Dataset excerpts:

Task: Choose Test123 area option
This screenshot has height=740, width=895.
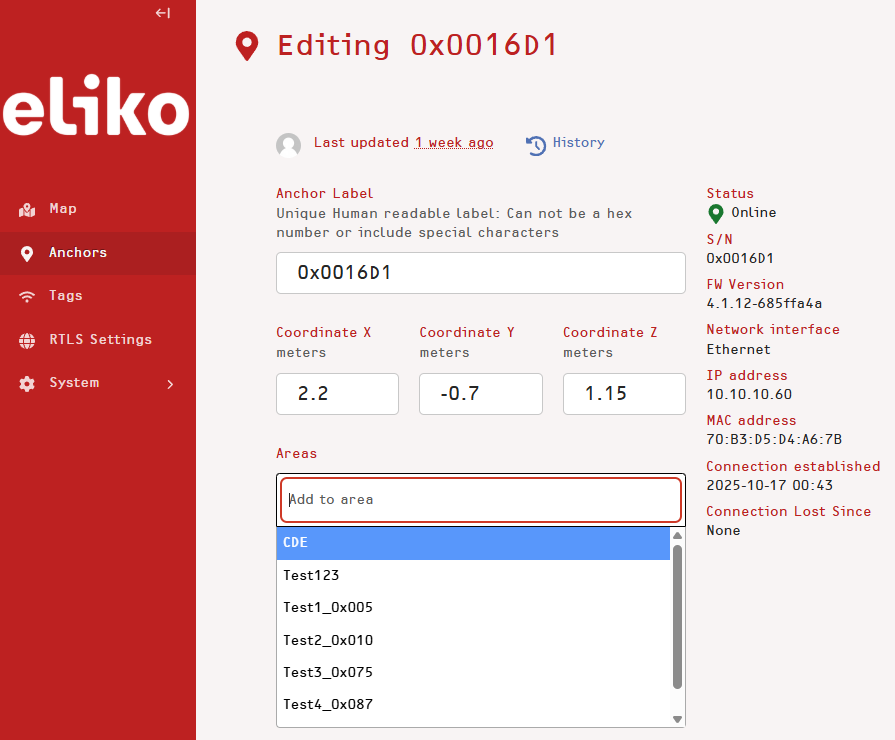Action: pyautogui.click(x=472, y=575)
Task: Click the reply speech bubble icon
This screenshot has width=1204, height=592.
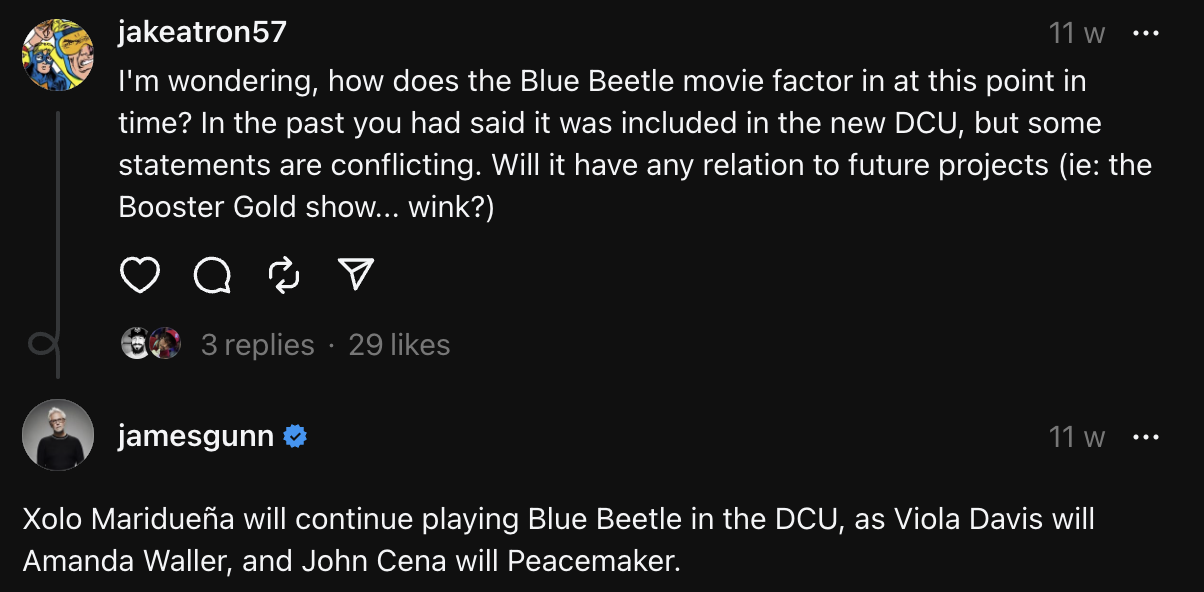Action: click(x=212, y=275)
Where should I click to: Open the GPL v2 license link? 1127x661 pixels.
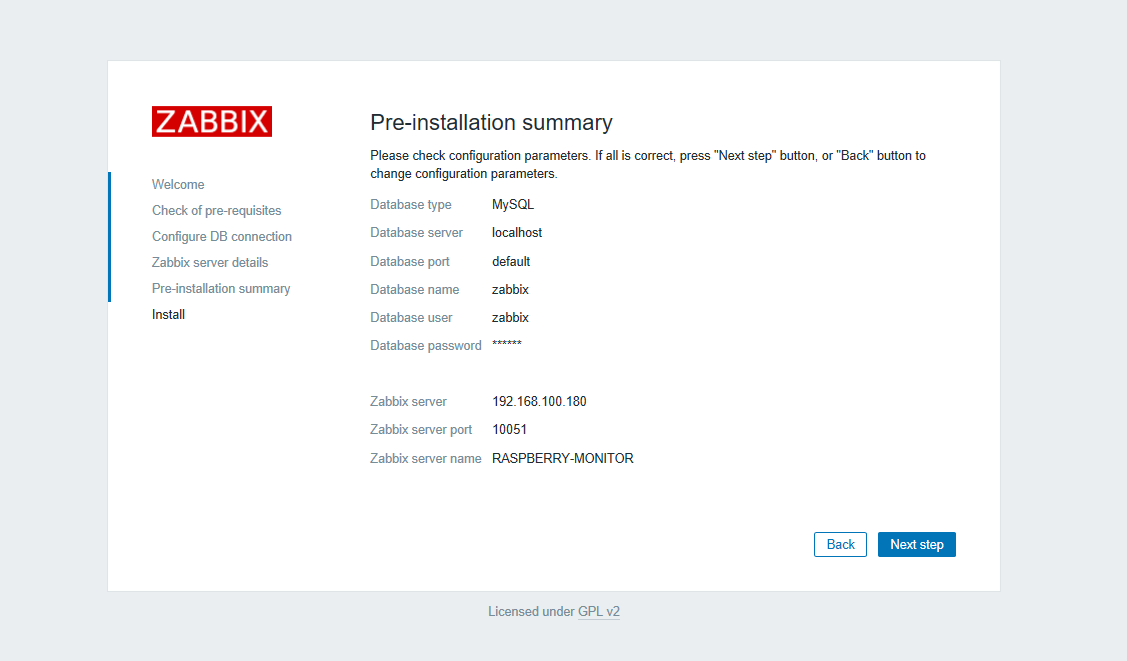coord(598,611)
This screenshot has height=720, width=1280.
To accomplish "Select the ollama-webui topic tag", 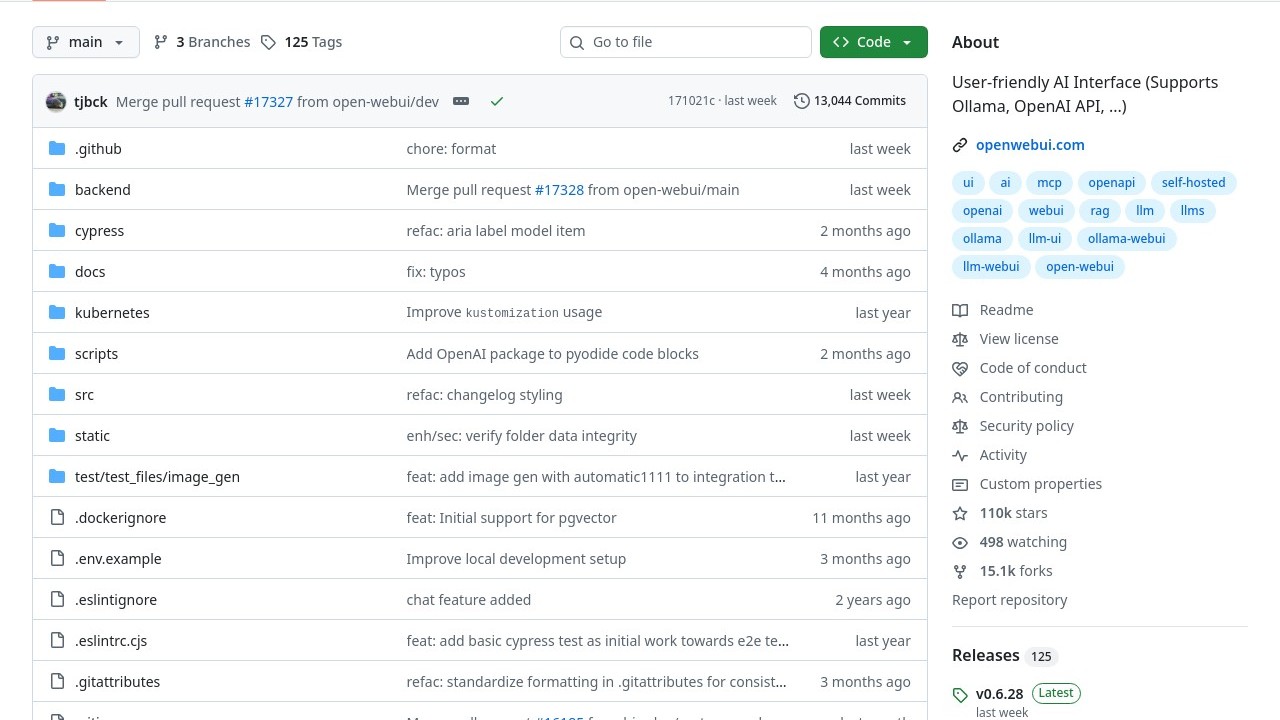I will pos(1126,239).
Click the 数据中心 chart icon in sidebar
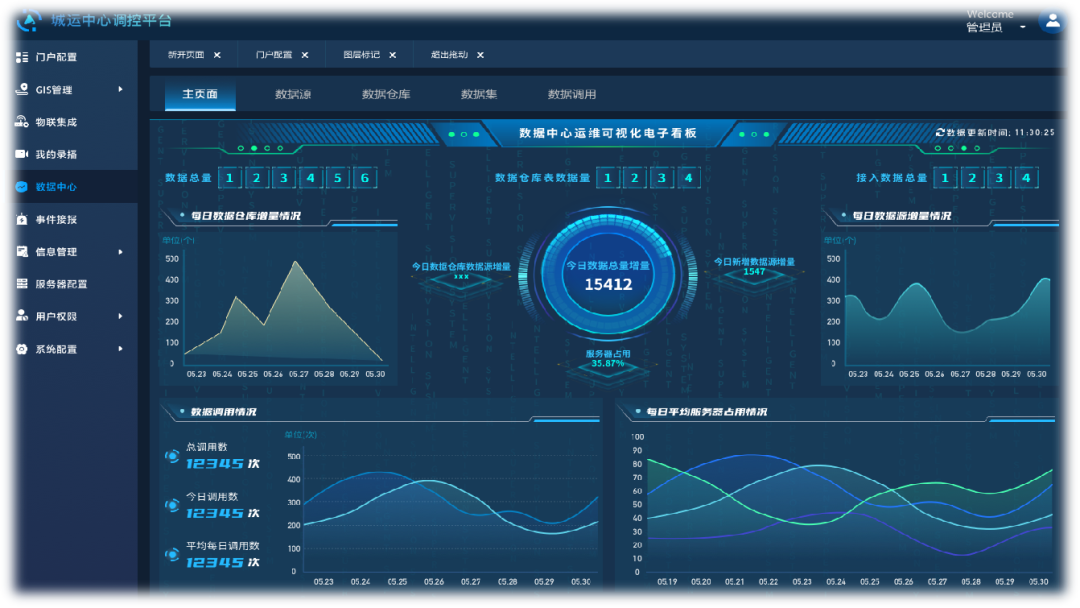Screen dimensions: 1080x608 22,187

EXERCISE AIM ▸
Your answer should be the number of lines in the records that contain the word "Task", with nothing added.

WRITTEN RESPONSE ▸
2